### TASK REQUIREMENTS
Update the rows from the line containing "coordinates (416, 743)." through the line containing "pyautogui.click(x=392, y=104)", inclusive, by replacing "height and width" with "size" and keeping everything else the same. Give only those rows.

○ ○ ○ ○ ○

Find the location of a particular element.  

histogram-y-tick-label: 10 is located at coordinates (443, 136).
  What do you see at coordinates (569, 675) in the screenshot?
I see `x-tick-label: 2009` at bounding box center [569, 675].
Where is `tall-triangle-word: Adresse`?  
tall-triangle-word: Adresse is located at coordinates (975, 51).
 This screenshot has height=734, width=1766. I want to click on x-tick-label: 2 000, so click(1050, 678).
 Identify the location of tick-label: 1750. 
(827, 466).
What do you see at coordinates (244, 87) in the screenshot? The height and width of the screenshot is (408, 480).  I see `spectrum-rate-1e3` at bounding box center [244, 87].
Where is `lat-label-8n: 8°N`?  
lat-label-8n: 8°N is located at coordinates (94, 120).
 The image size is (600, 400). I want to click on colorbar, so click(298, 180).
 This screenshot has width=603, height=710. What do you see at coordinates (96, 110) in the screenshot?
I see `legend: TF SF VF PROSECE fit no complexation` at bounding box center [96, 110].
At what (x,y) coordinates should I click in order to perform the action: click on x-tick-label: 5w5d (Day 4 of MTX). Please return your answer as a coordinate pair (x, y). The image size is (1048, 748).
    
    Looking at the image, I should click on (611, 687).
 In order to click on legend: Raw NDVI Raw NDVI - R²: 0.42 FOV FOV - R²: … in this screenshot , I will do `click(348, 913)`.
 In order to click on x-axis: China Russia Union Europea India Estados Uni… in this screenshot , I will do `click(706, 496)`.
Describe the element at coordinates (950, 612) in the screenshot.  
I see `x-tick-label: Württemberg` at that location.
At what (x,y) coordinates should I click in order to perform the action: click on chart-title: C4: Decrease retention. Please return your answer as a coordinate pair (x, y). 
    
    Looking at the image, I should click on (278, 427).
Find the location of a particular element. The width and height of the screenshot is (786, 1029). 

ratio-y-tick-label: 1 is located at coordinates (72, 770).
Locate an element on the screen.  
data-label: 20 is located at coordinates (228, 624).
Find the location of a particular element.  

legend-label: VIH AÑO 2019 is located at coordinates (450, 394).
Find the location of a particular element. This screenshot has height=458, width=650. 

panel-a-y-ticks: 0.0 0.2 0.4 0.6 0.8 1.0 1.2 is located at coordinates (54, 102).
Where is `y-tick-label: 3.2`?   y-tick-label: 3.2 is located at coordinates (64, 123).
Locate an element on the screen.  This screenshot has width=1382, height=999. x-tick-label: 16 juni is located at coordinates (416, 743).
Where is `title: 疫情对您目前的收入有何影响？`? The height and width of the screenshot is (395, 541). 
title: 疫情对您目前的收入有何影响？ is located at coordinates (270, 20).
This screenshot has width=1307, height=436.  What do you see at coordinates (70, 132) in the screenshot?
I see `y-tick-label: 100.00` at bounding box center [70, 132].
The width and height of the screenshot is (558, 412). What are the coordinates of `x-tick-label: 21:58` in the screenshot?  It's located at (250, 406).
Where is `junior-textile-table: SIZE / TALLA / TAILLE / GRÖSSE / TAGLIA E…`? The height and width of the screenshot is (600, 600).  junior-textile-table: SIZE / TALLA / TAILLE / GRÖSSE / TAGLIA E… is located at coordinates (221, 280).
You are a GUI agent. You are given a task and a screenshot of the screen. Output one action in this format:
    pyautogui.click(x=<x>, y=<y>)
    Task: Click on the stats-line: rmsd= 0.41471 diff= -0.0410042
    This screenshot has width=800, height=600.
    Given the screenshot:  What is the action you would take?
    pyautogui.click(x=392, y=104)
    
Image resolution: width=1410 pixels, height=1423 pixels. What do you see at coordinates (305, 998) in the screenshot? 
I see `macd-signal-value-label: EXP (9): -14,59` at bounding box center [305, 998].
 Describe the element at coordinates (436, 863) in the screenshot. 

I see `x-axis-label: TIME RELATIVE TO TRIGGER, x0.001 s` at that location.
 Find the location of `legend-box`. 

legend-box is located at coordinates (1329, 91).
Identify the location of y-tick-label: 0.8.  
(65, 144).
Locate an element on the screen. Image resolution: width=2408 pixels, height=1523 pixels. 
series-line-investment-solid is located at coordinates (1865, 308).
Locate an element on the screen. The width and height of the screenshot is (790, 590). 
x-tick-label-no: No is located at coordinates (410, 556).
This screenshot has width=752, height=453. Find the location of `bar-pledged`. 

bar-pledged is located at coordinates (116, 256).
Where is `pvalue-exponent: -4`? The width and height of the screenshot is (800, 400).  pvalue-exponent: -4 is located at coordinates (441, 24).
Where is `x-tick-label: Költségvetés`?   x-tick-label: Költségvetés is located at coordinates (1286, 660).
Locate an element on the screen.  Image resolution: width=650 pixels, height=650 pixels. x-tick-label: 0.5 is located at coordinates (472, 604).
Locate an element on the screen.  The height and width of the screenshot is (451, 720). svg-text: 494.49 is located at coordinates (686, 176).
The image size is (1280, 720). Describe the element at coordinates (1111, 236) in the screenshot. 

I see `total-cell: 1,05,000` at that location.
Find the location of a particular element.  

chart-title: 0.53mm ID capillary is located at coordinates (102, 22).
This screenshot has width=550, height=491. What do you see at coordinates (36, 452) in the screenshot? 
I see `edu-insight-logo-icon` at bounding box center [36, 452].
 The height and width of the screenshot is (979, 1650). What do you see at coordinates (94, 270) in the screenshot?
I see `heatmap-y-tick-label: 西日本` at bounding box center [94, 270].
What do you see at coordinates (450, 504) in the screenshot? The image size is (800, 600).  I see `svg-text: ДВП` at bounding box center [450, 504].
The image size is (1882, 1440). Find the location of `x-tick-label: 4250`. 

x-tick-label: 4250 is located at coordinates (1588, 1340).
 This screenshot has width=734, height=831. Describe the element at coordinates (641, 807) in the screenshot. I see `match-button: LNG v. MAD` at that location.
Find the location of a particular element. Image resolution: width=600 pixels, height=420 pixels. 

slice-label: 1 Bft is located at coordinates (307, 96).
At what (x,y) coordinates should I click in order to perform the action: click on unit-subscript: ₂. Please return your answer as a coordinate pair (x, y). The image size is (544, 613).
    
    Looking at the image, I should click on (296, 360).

○ ○ ○ ○ ○

### COMPLETED EXERCISE
Locate an element on the screen.  This screenshot has width=1382, height=999. x-tick-label: 16 juni is located at coordinates (416, 743).
Where is `title: 疫情对您目前的收入有何影响？`? The size of the screenshot is (395, 541). 
title: 疫情对您目前的收入有何影响？ is located at coordinates (270, 20).
This screenshot has width=1307, height=436.  What do you see at coordinates (70, 132) in the screenshot?
I see `y-tick-label: 100.00` at bounding box center [70, 132].
The width and height of the screenshot is (558, 412). What are the coordinates of `x-tick-label: 21:58` in the screenshot?  It's located at (250, 406).
Where is `junior-textile-table: SIZE / TALLA / TAILLE / GRÖSSE / TAGLIA E…`? The size of the screenshot is (600, 600).  junior-textile-table: SIZE / TALLA / TAILLE / GRÖSSE / TAGLIA E… is located at coordinates (221, 280).
You are a GUI agent. You are given a task and a screenshot of the screen. Output one action in this format:
    pyautogui.click(x=<x>, y=<y>)
    Task: Click on the stats-line: rmsd= 0.41471 diff= -0.0410042
    This screenshot has width=800, height=600.
    Given the screenshot:  What is the action you would take?
    pyautogui.click(x=392, y=104)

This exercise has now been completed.